* BEGIN *

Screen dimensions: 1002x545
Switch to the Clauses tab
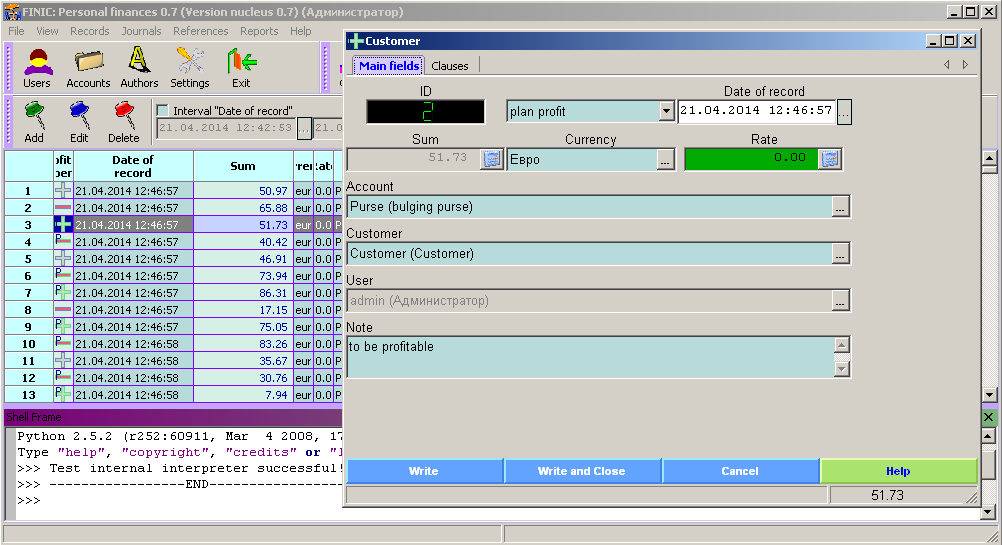(x=450, y=66)
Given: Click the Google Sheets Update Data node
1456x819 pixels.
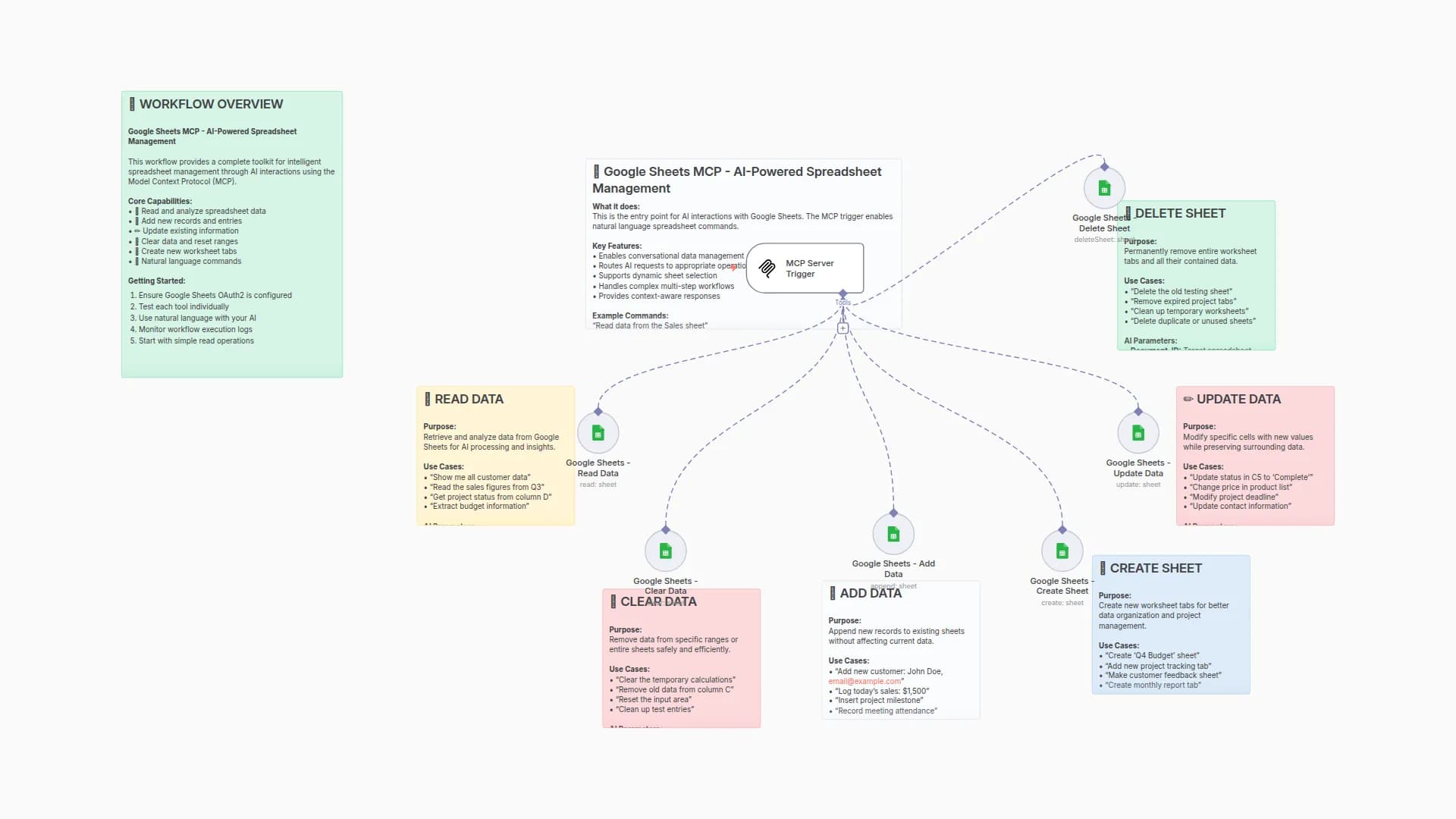Looking at the screenshot, I should pyautogui.click(x=1138, y=433).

* END *

- [Problem]
Extract every line of the data above that contains the string "Sheets", treating uppercase and lowercase letters as distinct.

- [Worked answer]
Given: Click the Google Sheets Update Data node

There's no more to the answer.